Request | Set out the lines from the one containing "How do I perform: Click the network" through the one containing "This screenshot has height=537, width=954.", both included, as a Markdown table with the columns Row and Line. Leave out any blank lines.

Lines locating words and page items
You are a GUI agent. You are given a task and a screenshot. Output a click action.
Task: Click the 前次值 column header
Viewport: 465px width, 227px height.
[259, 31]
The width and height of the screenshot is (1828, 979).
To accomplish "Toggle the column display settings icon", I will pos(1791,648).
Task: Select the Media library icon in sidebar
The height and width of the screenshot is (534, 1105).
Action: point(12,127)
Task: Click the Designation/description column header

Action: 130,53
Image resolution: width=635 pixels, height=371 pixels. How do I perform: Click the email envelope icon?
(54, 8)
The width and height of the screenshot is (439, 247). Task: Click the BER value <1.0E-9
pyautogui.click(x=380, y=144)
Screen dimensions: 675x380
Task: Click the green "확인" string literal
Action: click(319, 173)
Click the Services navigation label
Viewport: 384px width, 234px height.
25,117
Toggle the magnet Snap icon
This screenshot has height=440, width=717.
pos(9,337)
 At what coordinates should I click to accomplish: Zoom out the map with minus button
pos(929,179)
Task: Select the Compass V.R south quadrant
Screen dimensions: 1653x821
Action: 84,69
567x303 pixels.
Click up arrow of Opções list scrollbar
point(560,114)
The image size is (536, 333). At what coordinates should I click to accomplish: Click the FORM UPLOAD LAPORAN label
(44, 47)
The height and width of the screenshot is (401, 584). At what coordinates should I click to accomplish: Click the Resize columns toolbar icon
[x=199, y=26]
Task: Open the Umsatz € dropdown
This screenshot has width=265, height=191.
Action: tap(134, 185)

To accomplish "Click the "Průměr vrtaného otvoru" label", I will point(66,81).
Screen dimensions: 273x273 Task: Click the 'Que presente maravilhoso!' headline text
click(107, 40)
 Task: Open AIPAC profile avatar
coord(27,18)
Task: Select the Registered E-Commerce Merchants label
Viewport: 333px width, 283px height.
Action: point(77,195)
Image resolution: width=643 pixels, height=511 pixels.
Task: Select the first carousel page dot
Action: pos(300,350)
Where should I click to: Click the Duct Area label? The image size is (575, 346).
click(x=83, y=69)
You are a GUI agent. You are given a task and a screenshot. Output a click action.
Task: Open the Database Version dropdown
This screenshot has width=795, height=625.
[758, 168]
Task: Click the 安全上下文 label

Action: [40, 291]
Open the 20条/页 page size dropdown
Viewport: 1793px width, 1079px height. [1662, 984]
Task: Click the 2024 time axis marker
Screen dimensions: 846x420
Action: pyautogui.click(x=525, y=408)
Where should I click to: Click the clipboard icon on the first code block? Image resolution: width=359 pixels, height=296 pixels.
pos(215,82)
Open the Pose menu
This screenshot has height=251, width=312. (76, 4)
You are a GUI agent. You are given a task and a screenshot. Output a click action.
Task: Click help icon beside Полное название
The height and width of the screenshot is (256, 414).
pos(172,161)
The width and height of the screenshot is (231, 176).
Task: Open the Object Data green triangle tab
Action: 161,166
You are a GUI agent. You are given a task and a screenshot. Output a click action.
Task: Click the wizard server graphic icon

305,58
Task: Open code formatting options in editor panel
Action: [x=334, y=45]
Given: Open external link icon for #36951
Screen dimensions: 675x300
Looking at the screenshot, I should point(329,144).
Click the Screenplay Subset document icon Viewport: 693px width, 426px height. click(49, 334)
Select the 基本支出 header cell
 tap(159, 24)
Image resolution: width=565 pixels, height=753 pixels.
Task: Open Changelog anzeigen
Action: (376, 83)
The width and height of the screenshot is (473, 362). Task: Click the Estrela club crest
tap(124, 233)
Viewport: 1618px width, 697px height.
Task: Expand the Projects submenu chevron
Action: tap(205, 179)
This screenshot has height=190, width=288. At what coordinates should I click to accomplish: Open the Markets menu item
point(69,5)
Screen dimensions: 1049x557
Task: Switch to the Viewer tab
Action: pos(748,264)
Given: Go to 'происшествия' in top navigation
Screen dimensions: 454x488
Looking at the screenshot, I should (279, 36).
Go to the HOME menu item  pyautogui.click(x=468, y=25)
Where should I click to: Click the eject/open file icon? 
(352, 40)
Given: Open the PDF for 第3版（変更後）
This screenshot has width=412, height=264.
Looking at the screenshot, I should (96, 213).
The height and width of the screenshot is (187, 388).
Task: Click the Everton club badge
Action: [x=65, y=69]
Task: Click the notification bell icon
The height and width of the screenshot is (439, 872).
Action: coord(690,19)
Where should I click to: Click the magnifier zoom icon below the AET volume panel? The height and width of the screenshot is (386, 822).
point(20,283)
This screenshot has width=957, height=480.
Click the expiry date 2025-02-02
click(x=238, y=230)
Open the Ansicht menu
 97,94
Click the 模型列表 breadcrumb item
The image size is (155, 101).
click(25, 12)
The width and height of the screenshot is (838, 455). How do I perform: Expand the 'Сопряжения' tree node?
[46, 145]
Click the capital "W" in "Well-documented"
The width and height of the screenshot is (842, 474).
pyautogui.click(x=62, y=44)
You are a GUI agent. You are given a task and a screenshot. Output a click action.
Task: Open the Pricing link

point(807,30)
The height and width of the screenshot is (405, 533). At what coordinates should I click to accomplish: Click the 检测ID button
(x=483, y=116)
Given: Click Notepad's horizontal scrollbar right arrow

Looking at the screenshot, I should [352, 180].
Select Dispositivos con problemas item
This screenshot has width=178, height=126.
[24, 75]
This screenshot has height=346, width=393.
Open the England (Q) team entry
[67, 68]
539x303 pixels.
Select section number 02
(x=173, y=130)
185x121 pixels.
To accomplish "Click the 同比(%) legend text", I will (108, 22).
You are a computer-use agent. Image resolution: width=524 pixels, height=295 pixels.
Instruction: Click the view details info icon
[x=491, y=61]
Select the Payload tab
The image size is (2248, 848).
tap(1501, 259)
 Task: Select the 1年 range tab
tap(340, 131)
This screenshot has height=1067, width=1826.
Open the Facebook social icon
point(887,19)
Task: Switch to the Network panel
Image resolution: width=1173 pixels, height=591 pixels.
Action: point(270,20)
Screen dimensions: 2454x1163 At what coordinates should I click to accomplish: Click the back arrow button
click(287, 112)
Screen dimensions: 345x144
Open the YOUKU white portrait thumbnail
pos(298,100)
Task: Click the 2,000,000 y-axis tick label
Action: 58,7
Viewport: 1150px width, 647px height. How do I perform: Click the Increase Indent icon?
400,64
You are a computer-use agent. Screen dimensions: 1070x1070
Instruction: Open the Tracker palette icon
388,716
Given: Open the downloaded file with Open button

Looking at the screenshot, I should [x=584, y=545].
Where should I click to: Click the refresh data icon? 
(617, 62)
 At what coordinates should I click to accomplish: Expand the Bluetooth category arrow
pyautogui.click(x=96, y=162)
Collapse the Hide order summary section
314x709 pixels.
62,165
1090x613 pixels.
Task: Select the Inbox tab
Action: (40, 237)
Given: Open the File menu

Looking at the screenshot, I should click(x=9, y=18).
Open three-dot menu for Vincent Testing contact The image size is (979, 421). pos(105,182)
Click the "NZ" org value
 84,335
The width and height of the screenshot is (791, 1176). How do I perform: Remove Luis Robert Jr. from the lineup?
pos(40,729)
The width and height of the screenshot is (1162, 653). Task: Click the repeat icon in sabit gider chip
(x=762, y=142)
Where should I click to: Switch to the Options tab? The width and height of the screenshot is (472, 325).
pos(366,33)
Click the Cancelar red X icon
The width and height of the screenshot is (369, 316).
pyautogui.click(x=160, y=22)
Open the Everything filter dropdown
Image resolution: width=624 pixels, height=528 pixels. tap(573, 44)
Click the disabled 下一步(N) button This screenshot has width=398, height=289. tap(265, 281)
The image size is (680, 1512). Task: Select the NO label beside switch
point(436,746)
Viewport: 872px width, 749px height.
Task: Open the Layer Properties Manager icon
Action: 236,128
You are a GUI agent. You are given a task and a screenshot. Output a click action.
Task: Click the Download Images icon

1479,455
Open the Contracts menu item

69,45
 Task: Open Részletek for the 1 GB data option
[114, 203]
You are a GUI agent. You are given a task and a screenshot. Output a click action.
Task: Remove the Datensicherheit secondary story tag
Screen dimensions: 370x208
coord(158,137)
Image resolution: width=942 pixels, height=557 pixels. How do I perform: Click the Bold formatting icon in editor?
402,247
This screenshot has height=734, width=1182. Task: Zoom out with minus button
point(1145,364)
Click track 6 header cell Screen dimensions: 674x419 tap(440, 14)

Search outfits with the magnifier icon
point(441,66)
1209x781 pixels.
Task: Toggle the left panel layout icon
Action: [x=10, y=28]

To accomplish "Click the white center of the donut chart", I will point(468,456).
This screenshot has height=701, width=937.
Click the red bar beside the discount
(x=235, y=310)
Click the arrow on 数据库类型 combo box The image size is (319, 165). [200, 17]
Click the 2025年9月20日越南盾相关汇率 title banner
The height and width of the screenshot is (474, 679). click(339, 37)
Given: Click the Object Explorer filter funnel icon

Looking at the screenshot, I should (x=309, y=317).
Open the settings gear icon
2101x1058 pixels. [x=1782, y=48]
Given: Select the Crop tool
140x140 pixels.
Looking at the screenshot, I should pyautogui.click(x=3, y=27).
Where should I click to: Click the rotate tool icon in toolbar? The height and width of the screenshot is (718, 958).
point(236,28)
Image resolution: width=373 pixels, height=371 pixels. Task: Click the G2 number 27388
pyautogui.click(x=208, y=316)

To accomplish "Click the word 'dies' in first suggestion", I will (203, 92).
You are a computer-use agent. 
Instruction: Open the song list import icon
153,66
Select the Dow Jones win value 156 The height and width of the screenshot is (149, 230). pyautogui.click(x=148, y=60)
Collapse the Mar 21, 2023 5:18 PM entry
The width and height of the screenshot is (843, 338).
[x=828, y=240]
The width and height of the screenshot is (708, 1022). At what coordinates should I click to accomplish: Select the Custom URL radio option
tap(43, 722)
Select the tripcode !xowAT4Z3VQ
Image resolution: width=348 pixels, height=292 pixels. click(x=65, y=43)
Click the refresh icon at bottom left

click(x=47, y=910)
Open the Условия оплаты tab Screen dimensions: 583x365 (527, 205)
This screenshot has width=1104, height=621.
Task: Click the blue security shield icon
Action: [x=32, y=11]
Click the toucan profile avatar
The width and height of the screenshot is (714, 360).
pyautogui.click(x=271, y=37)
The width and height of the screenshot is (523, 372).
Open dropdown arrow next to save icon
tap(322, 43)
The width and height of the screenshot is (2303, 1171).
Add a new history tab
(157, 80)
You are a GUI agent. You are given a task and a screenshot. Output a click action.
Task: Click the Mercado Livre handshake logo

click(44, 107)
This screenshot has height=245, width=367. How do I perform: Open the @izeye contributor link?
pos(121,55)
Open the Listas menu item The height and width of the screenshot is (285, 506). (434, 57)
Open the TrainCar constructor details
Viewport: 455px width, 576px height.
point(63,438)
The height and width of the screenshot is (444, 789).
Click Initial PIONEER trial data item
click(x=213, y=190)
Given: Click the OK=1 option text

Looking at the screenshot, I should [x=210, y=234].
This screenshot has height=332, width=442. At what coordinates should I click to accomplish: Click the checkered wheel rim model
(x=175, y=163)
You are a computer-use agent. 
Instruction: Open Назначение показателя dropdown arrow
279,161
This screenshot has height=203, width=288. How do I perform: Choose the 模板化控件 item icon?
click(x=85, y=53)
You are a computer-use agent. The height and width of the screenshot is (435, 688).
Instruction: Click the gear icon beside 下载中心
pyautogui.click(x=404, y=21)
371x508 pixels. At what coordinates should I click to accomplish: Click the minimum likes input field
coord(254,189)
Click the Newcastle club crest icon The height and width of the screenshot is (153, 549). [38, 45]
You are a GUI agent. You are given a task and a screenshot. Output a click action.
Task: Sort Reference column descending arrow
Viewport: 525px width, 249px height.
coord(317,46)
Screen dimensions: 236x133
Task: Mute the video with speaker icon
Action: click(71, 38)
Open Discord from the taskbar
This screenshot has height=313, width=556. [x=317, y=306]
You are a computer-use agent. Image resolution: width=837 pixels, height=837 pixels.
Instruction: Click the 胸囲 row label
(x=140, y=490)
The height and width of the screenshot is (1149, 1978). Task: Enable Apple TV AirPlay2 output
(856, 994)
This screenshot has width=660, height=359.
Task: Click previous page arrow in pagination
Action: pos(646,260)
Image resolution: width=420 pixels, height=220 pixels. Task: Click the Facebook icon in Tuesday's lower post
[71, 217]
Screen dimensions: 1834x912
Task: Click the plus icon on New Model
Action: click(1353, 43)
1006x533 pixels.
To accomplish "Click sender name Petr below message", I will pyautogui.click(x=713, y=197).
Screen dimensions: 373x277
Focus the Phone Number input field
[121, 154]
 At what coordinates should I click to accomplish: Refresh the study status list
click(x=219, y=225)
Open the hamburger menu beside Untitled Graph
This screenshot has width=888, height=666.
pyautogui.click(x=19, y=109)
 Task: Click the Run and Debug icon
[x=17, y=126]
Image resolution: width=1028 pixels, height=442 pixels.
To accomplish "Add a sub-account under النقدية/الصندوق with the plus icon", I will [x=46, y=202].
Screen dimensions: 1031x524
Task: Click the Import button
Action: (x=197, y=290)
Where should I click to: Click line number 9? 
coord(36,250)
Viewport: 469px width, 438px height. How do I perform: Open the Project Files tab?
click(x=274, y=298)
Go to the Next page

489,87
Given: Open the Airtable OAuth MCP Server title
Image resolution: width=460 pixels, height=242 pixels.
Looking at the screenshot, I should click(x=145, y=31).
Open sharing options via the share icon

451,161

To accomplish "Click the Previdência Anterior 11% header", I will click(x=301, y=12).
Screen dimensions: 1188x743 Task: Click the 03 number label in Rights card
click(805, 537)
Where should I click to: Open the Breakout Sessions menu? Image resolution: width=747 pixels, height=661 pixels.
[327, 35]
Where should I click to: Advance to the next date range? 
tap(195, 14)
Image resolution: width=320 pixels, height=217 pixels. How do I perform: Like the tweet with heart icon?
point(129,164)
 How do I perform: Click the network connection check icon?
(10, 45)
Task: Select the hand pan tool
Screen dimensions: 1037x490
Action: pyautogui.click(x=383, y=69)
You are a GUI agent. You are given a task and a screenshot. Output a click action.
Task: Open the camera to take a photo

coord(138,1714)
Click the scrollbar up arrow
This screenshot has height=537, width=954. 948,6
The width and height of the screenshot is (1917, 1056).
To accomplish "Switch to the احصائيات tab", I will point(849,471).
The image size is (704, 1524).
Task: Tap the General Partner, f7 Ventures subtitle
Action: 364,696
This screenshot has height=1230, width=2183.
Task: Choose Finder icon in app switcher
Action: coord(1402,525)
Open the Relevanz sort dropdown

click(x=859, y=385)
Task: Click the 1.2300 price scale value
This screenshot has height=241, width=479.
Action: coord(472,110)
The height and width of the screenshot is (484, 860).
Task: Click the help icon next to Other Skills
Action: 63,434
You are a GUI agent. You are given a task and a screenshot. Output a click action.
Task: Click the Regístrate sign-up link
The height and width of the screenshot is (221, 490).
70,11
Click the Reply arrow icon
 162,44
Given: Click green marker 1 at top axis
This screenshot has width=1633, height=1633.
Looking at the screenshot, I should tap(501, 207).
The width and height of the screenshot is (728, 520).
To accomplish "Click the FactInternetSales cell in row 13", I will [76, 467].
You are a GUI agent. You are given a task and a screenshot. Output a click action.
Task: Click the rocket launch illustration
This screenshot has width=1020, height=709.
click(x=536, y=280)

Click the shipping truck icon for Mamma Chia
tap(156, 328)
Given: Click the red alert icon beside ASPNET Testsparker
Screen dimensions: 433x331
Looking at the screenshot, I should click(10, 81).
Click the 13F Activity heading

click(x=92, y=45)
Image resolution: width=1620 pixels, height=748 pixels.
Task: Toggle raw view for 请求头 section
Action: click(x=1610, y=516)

Reply |
| Row | Line |
|---|---|
| 1 |  How do I perform: Click the network connection check icon? |
| 2 | (10, 45) |
| 3 | Task: Select the hand pan tool |
| 4 | Screen dimensions: 1037x490 |
| 5 | Action: pyautogui.click(x=383, y=69) |
| 6 | You are a GUI agent. You are given a task and a screenshot. Output a click action. |
| 7 | Task: Open the camera to take a photo |
| 8 | coord(138,1714) |
| 9 | Click the scrollbar up arrow |
| 10 | This screenshot has height=537, width=954. 948,6 |